Getting friendly with STG
I’ve been spending last months on developing GHC. No rocket science so far, just
a bit of hacking here and there. The biggest thing I am working on is ticket
#6135, which is about changing
some of the existing
PrimOps to return
unboxed Int#
instead of Bool
. This means that the result of comparing two
unboxed values will be either an unboxed 0#
or unboxed 1#
, instead of a
tagged pointer to statically allocated object representing True
or
False
. This modification will allow to write branchless algorithms in
Haskell. I promise to write about this one day, but today I want to blog about a
different topic.
It so happens that things I’ve been doing in GHC require me to make changes in the code generator. This is a bit challenging for me, because the code generator is something that didn’t interest me much when I started to learn about compilers. Probably the main reason for this is that code generation means dealing with assembly. I’ve been programming for about 16 years and only two languages caused me problems when I tried to learn them. Assembly is one of them1. I have been learning it for one year during my studies and, although I had no problems with understanding the idea behind assembly and writing short snippets of code, writing a larger piece of code always ended up in a headache.
It looks that the time has come to overcome my fear. During last months I’ve been reading a lot of assembly generated by GHC and I even made some attempts at writing assembly code by myself (well, using intrinsics, but I guess that counts). But between Haskell source code and the generated executable there are many intermediate steps. From my observations it seems that many Haskellers have basic knowledge of Core - GHC’s intermediate language. Most have also heard about other two intermediate representations used by GHC - STG and Cmm - but it seems that few people know them, unless they hack the compiler. And since I’m hacking the compiler I should probably have more knowledge about these two representations, right?
There’s a classic paper by Simon Peyton-Jones “Implementing lazy functional languages on stock hardware: the Spineless Tagless G-machine”. It is quite long (87 pages total) and, being published in 1992, it is mostly out of date. These two things kept me from reading it, although I think that being out of date was only a pretext for me to avoid reading almost 90 pages of text. But, since I need to learn about STG, I finally decided to give it a shot. Reading the paper took my four days. Paper is very well written and in general is an easy read. I was afraid that I might not understand formal description of operational semantics of STG, but it turned out to be well explained so I had no problem with that. The major problem turned out to be the amount of knowledge I had to learn while reading. This resulted in problems with fully understanding last sections of the paper. Not because they are more difficult than the initial ones, but because I didn’t fully remember all the details that were discussed earlier. An important question is which information is not up to date. I’m not yet familiar with the existing implementation, but it seems that many things have changed: the Spineless Tagless G-machine is not tagless any more since the introduction of pointer tagging; curried function are now evaluated using eval/apply convention, while the paper describes push/enter; the paper discusses only compilation to C, while currently C back-end is becoming deprecated in favour of native code generator and LLVM; and finally the layout of closures is now slightly different than the one presented in the paper. I am almost certain that garbage collection is also performed differently. These are the differences that I noticed, which means that really a lot has changed since the publication over 20 years ago. Surprisingly, this doesn’t seem like a big problem, because the most important thing is that the paper presents an idea of how STG works, while the mentioned changes are only not so important details.

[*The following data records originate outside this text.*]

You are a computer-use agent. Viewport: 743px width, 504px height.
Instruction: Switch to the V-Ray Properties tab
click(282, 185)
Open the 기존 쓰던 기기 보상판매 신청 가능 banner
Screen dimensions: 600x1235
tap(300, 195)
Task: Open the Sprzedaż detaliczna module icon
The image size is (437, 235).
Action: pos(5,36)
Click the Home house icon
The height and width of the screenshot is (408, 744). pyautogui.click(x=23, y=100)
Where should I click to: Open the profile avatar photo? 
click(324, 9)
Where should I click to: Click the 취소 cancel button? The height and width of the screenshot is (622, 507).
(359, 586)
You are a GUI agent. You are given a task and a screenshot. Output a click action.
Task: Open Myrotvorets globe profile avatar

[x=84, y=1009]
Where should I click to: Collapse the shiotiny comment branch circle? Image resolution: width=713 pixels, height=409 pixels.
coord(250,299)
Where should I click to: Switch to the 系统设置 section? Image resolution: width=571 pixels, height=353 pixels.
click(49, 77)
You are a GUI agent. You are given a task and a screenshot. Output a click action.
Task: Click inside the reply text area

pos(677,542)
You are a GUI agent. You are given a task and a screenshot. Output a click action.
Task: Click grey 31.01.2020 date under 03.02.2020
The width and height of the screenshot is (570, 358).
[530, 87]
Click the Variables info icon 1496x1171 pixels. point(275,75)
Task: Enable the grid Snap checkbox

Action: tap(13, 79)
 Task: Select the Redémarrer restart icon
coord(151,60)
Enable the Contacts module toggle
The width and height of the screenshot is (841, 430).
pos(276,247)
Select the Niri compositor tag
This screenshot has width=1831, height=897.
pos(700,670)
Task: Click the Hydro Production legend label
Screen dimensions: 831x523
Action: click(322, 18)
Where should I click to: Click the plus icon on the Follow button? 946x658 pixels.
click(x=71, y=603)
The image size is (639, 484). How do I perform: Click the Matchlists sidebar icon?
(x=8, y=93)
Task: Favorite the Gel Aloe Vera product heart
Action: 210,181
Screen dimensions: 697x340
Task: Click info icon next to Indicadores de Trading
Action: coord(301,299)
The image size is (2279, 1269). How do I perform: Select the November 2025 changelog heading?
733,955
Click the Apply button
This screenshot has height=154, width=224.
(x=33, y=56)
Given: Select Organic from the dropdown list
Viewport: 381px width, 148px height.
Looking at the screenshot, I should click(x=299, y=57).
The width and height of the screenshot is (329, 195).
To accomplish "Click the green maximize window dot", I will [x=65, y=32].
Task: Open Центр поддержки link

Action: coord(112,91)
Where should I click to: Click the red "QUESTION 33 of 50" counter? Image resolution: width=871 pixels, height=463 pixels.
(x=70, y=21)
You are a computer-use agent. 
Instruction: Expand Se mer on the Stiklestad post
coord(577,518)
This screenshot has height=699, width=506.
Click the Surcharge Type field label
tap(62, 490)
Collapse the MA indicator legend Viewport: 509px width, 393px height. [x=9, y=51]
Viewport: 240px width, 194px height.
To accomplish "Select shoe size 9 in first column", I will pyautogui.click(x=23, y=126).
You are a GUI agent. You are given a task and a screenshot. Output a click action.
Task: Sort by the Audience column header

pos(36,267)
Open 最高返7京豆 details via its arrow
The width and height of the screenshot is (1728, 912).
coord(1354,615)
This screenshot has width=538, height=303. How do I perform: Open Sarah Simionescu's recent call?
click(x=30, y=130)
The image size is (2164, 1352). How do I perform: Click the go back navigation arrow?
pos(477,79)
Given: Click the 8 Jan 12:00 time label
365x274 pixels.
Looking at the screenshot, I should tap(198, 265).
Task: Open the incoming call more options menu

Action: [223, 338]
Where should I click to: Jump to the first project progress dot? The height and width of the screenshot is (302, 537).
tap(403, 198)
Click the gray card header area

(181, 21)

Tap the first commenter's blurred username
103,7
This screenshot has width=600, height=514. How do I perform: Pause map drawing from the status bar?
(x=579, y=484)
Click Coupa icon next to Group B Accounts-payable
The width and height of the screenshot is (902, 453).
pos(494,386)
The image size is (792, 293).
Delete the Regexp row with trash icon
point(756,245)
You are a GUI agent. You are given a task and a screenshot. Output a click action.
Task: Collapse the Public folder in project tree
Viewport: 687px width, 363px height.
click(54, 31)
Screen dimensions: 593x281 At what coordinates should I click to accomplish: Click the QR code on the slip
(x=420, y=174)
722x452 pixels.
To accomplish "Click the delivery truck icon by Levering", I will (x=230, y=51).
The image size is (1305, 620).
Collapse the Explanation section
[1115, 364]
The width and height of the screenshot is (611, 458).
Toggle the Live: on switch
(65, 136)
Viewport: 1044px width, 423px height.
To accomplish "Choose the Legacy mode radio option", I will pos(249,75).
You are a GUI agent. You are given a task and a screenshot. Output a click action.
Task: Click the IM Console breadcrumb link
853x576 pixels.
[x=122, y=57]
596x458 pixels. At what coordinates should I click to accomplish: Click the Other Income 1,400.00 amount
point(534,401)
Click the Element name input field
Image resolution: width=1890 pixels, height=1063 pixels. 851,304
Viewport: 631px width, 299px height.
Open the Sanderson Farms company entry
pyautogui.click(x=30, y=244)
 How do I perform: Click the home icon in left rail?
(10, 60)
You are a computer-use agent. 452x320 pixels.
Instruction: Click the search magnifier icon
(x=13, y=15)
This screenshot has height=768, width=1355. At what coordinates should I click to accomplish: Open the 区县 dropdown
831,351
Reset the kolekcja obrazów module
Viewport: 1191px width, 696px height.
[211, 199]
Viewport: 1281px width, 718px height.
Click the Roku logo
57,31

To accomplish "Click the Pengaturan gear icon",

So, now that I have a basic idea of how STG works, what comes next? There are a few follow up papers:
“The STG runtime system (revised)”: an updated description of STG written in 1999 by Simon Peyton Jones and Simon Marlow. I guess it’s also outdated, but still probably worth reading. It has only 65 pages :)
“Making a Fast Curry. Push-Enter vs. Eval-Apply for Higher-order Languages”: this described the mentioned eval/apply and push/enter strategies. Already read this one.
“Faster Laziness Using Dynamic Pointer Tagging”: this will tell you why STG is not tagless. Read this one also.
And once I’ll deal with STG I’ll have to learn about Cmm.